How does Solar Energy Work?
There are a number of different methods that can be used to make solar energy work. In the broadest sense, nearly all energy on Earth can be technically attributed to solar energy, but most of it would be hard to harness for human use. It is the implementation of technology such as heat collectors and photovoltaic systems that make solar energy work for humans in ways that are practical. Some of this technology is implemented on an industrial scale, while other technology is designed specifically for personal use.
The two main products the sun produces are light and heat. As such, it is not surprising that the technologies used to make solar energy work focus on taking advantage of these two areas. Solar water heaters used in residential applications often take advantage of heat collectors, as one example. Alternatively, photovoltaic systems, or solar panels, collect light and convert it to electricity.
As with any type of energy, solar energy can only work when it can be properly converted in some way. Whether this is with plants through a natural process of photosynthesis, or through human engineering, conversion happens at some process. Entropy, or the second law of thermal dynamics, states that in any conversion, potential energy in the initial state will always be greater than the potential energy in the converted state. Thus, solar energy projects seek to find ways to convert that energy as efficiently as possible.
For industrial solar production, heat collectors seem to be where most of the focus is. These systems are often placed in lines and look somewhat like curved troughs. The suns rays hit the highly reflective surface of the troughs, which concentrate the heat on a conduit located just in front of the reflectors. Inside that tube is a liquid that is heated to very high levels, often more than 5,400 degrees Fahrenheit (more than 3,000 degrees Celsius).
A conversion process is still needed to make this type of solar energy work, however. The heated liquid is then transferred to another location, where it produces steam. The steam is then used to turn turbines, which is directly responsible for making the electricity. This electricity is then placed on a grid so it can be delivered to the end user.

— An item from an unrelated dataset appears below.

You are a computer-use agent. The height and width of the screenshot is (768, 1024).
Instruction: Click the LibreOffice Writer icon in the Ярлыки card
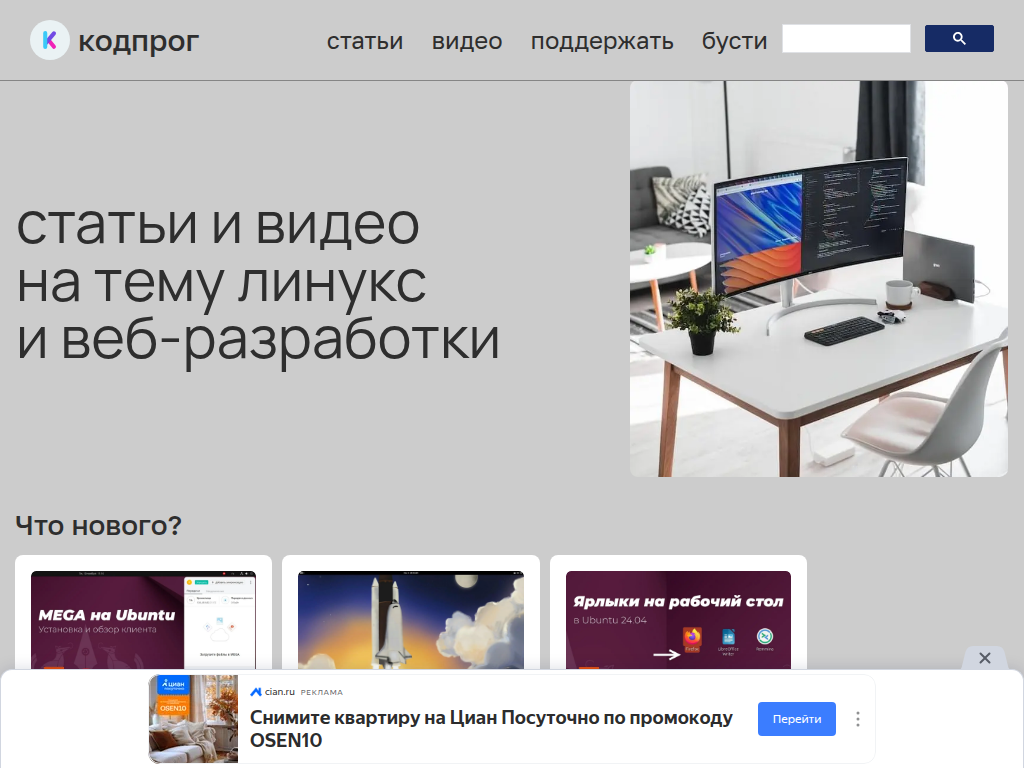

Photovoltaics is another method use to make solar energy work in a practical application. Some materials can produce an electric spark as they are hit by light. That electricity can then be stored in batteries, or be used directly. This is how most solar-powered light products work, though the lumens produced in these lights are generally not as high as using electricity from more conventional methods. This technology is advancing rapidly, and becoming more efficient every year.